Extracted data entries ▸
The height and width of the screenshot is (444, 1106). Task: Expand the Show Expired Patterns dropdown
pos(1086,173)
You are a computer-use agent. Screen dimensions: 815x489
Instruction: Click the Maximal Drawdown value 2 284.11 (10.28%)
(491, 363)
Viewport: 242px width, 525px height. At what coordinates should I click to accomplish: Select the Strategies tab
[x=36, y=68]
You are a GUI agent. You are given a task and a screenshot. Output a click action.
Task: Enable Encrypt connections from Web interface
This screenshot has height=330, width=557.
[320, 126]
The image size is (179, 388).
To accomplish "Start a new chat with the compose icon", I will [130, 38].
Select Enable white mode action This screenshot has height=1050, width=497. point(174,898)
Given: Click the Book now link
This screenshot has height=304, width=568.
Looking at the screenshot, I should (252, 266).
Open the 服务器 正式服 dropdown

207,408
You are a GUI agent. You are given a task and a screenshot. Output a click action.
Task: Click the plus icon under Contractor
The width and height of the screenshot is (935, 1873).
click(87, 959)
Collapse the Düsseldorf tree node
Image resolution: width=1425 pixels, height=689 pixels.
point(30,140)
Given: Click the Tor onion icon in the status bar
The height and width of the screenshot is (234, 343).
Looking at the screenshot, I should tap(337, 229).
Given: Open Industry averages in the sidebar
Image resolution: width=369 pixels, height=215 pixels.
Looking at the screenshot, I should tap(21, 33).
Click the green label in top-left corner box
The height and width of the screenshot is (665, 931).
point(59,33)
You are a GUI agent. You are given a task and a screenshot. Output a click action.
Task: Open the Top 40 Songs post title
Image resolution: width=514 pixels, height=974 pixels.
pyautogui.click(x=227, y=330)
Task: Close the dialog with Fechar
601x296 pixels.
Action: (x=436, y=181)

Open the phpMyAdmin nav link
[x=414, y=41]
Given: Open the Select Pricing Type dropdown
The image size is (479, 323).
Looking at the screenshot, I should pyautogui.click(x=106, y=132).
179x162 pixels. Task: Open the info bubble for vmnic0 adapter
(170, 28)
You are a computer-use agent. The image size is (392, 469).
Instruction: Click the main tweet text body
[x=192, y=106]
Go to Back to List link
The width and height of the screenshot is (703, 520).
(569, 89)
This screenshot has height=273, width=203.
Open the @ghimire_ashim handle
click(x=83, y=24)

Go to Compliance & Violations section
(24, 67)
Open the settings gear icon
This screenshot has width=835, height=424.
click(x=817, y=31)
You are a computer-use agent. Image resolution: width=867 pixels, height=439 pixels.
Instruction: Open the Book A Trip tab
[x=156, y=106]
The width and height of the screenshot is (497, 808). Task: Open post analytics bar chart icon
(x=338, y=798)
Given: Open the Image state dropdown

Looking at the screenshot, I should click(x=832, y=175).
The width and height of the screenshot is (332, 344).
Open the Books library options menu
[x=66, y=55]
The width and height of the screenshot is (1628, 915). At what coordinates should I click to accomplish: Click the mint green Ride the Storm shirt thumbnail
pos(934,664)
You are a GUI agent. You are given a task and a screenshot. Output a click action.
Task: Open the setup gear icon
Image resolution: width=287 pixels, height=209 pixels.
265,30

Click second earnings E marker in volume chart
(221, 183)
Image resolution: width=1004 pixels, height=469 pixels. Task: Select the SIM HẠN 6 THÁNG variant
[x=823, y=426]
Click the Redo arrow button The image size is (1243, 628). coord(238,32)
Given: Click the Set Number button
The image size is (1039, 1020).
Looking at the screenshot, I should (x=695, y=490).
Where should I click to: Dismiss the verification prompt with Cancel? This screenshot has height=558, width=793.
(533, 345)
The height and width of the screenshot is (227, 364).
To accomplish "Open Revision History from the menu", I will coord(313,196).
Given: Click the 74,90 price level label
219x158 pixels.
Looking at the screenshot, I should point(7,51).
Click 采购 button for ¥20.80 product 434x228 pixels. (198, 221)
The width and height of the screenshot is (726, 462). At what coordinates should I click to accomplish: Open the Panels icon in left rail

Work task ▸ A faithful copy of the lines from the line containing "Given: Click the 74,90 price level label" to the end of the data should be set down, both ends included, and nothing more.

Output ▸
Given: Click the 74,90 price level label
219x158 pixels.
Looking at the screenshot, I should point(7,51).
Click 采购 button for ¥20.80 product 434x228 pixels. (198, 221)
The width and height of the screenshot is (726, 462). At what coordinates should I click to accomplish: Open the Panels icon in left rail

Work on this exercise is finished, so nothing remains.